Business investment has been a key driver of the improved competitiveness of manufacturing in recent years. Investment in intangibles and capital equipment has supported companies’ efforts to raise innovation performance and develop new offerings for customers.
However, as the economic downturn deepens, manufacturers are grappling with weaker demand for goods and services and growing pressure on cashflow. Against this economic backdrop many are reappraising their future investment plans. But even during these more difficult times improving and productivity and efficiency will remain paramount for manufacturers.
The latest research from EEF, the manufacturers’ organisation and Infor shows how companies have been investing in IT equipment and services to support productivity growth and improve customer service. In the past two years a majority of manufacturers have raised their expenditure on IT – from hardware and software to ICT embedded capital equipment. While this investment is targeted across the business, manufacturers’ primary focus remains on raising innovation outcomes, improving customer service and increasing production efficiency – the key components of a competitive, modern manufacturing sector.
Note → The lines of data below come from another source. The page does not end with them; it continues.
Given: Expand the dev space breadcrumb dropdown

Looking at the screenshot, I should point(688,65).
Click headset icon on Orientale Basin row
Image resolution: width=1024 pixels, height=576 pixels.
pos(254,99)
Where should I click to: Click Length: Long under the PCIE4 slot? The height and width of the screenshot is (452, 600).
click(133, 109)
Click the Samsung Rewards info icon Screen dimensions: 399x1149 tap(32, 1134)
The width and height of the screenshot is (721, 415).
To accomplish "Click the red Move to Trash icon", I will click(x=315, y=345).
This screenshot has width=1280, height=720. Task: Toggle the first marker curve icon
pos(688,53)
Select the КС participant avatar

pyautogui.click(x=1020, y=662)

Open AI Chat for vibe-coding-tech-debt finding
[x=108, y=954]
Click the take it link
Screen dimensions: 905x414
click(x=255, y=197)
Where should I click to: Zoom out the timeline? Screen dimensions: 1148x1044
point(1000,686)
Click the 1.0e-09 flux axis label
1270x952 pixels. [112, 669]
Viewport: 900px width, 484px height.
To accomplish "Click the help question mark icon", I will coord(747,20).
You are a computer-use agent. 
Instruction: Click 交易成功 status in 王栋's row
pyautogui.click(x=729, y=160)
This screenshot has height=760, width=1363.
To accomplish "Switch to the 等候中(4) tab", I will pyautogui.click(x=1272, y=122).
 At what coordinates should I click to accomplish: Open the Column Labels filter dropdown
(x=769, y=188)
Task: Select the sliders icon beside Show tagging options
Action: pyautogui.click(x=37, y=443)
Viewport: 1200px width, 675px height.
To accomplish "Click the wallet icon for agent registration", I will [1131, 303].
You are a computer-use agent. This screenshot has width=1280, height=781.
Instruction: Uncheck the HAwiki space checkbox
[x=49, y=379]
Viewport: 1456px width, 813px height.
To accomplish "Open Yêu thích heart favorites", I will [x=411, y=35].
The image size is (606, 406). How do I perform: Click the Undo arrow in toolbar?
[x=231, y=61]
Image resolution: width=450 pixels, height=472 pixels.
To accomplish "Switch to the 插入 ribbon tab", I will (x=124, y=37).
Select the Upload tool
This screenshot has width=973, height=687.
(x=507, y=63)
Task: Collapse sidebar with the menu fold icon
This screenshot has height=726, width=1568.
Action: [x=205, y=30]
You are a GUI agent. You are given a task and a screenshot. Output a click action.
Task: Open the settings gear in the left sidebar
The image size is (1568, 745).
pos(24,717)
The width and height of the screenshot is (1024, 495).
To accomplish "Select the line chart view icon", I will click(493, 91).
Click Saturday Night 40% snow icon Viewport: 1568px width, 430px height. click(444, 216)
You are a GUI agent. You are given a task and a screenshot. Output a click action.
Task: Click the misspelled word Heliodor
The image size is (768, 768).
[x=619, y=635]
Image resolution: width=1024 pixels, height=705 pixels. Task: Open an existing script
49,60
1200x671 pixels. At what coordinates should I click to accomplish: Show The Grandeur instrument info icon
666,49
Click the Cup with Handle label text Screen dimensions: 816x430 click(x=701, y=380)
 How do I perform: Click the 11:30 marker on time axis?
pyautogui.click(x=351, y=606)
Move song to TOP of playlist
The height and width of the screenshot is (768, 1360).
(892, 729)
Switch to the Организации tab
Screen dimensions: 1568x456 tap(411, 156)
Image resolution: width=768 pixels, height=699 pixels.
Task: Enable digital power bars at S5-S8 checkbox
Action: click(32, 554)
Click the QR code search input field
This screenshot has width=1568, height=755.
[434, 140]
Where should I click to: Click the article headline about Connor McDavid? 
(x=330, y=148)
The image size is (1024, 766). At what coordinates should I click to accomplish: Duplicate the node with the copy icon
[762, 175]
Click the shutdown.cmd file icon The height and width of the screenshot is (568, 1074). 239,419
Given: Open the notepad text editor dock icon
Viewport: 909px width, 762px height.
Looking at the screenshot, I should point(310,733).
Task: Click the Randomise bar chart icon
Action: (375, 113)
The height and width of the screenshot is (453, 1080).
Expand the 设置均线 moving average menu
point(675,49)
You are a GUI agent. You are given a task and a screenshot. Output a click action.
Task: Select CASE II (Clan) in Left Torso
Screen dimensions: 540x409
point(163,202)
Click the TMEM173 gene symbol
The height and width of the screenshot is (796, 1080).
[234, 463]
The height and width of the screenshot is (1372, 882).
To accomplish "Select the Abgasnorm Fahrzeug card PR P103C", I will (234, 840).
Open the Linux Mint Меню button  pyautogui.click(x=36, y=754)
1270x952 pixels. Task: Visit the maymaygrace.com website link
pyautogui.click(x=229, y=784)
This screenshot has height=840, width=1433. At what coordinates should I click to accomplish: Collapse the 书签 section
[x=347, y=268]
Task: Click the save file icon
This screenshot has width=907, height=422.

Investment in IT solutions has helped companies to better manage the flow of raw materials, improve demand forecasting, guide decisions on where to locate production and coordinate supply chains. But implementing new IT projects is not without hurdles – with a lack of appropriate skills the most common. As technology progresses and the functionality of hardware, software and other ICT-intensive goods increases, ongoing training and development is needed to ensure that companies get the most out of their investment.
And while all the data points to improved manufacturing performance, many companies have not made the link between efficiency gains and their investment in IT. In many cases IT solutions are intertwined with business processes and the skills of the workforce so it is much harder to isolate a specific IT-related benefit. And many firms are still in the relatively early stages of putting in place the processes to procure and assess the effectiveness of this expenditure. For most companies, therefore, the direct benefits of IT spending are not clearly visible.
However, our latest research shows that IT investments are delivering benefits, with targeted investment leading to direct improvements in on-time delivery, stocks of finished goods and raw materials and levels of wastage. With a more systematic approach to performance measurement, companies could maximise the gains from IT investment. This will be particularly critical as companies face more difficult decisions on investment priorities over the coming year and companies seek to ensure that future investment opportunities are identified and implemented effectively.